Yet another week of work pushes forward this week and takes us to the much-anticipated weekend. Saturday marked my first ultimate competition in too long. Reminiscent of my time back home in Boston, we set out for the train station bright and early with the Imperial College DiscDoctors. Armed with a ham and cheese sandwich, a copious amount of water, and a train ticket to Brighton, the early departure didn’t seem so bad. We arrived at the gym after an hour-long journey. This was going to be my first ever indoor tournament so I was clueless.
Indoor ultimate is VERY different from outdoor. First, the game is played in respect to time as opposed to points. This means that a game ends no matter what after a certain time period elapses instead of a game ending after a certain amount of points are scored. In this indoor match, the pitch is much smaller; it is roughly the size of a basketball court. As a result, this is a very fast-paced game. Everything is so “swilly” only because there isn’t enough room to even form a regular stack. The gods of indoor ultimate decided to take pity on us and only allow five players on the pitch at a time instead of the usual seven. Regardless of this, the game cramped.
We started the day off well by adjusting to this completely new game. It’s not every day that you can’t find an open cutter and immediately look to throw a hammer over the top. After our failed attempts to look at the game through a traditional lens, we knew we had to change. Now, floaty throws, blades, and upside-down throws became viable options.
After reflection, the Americans who were new to the indoor ultimate game decided that we despise it. This type of ultimate was a devolution of the sport. Outdoor ultimate involves the skill throwing in the wind. Any ultimate player will tell you his or her woes of trying to throw into a nasty headwind or crosswind during a game. In order to overcome the elements, your throws need to improve. As a sort of Darwinism of the ultimate world, the wind makes us better. Indoor is just a way around it. No wind is the unfortunate equalizer in indoor ultimate. A novice who cannot throw at all in the wind is now on the same plane as the experience veteran. Additionally, the skills of acceleration and flow are stripped from the beautiful game of outdoor ultimate. With limited space, there is no room to truly accelerate passed your defender and win the disc. Consequently, cutting has devolved into cheeky headfakes and little jabs at the disc that would never work in an outdoor environment.

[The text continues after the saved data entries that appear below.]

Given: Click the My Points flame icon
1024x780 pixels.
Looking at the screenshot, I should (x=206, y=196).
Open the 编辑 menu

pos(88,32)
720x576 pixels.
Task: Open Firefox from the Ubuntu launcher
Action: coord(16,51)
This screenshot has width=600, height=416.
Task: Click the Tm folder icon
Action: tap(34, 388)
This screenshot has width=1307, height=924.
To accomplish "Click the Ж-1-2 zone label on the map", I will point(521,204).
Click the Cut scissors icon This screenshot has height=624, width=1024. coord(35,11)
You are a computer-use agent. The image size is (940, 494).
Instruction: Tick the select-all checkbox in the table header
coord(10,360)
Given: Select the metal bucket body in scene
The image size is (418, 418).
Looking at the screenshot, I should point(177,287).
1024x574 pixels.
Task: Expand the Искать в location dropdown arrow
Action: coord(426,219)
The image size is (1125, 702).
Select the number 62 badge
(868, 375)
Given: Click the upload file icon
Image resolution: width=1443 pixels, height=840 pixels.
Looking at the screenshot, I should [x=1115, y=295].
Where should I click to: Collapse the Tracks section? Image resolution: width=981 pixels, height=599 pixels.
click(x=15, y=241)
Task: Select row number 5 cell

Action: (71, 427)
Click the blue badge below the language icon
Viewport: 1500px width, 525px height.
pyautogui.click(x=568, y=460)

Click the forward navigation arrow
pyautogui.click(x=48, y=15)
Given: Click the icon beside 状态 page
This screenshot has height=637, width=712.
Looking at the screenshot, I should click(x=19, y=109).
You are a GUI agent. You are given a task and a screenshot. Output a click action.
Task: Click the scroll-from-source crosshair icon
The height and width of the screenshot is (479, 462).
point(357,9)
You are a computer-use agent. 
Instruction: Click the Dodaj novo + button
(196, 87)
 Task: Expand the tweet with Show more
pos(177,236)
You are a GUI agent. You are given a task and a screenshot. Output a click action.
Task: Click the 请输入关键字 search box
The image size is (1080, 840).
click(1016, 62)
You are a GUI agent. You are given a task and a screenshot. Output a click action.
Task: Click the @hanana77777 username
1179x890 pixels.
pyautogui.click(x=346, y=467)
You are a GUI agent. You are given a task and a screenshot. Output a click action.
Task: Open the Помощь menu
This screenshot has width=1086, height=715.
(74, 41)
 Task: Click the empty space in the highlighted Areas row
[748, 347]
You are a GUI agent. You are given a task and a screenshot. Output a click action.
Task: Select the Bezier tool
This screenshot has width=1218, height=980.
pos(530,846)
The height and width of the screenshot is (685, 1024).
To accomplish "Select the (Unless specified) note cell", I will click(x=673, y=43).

Yet another aggravating aspect of indoor ultimate is the lack of necessity in throwing. Due to the cramped nature of the indoor pitch, you are encouraged to look for cheeky upside-down throws or blades over the top of everyone else. This creates bad habits when returning to the outdoor game. Unfortunately, this also influences poor decision in the indoor game too. Time and time again, we would see a player with the disc look off open cuts just to throw a wobbly hammer into space. Why throw a loopy and floaty throw when you can connect on a clean backhand or forehand?
In conclusion, the UK should eliminate the indoor ultimate game if they wish to progress as a unit. By encouraging low-percentage looks, accepting turnovers, and developing a flare for the unnecessary dramatic throw, the college ultimate scene in the UK is devolving. In comparison to the UK, US college students usually start playing ultimate at the same time, but arguably progress more in a determined time period. This is a result of ultimate’s Darwinism. US college students are used to playing outdoors in the elements and adjusting their play to succeed in this adversity. They can recognize when a certain look is not viable, when a throw is not acceptable and the like. Furthermore, they know how to throw a certain way to make their passes complete and to move in the proper way on the pitch to sustain flow. After this brief stint in the indoor ultimate world, is indoor ultimate ruining the integrity and skill of the game?
Aside from all ultimate commentaries, Sunday was reserved for family. Mom and Dad came in to London bright and early on Sunday morning, and with little sleep, I dragged them into the city immediately. First, we walked through Kensington Gardens to see the beautiful palace and pond adjacent to it. We conversed about their sleepless flight as we wandered into Hyde Park and hugged the Serpentine and the Princess Diana Memorial Fountain. We passed back through the Italian Gardens to complete our scenic journey just in time to head further into central London.
We picked up their London Pass–their Holy Grail of culture during their holiday–and they even got a pin! Although their biological clocks convinced them it was lunch time, I made them hold out a little longer to help them get acclimated further. They spotted the National Portrait Gallery out of the corner of their eye and we couldn’t resist going in. We browsed the contemporary floor while they were still getting over the fact that it was free admission. Portraits of famous British personalities lined the walls depicted in various mediums. A few pixelated LED screens showed cartoon representations of certain people, while abstract sculptures hung above us. They even had a very weird video loop of David Beckham sleeping projected on a wall.
After our brief browse of the National Portrait Gallery, we retired to a local pub for a local pub lunch. You guessed it: Dad had his fish and chips and he loved it.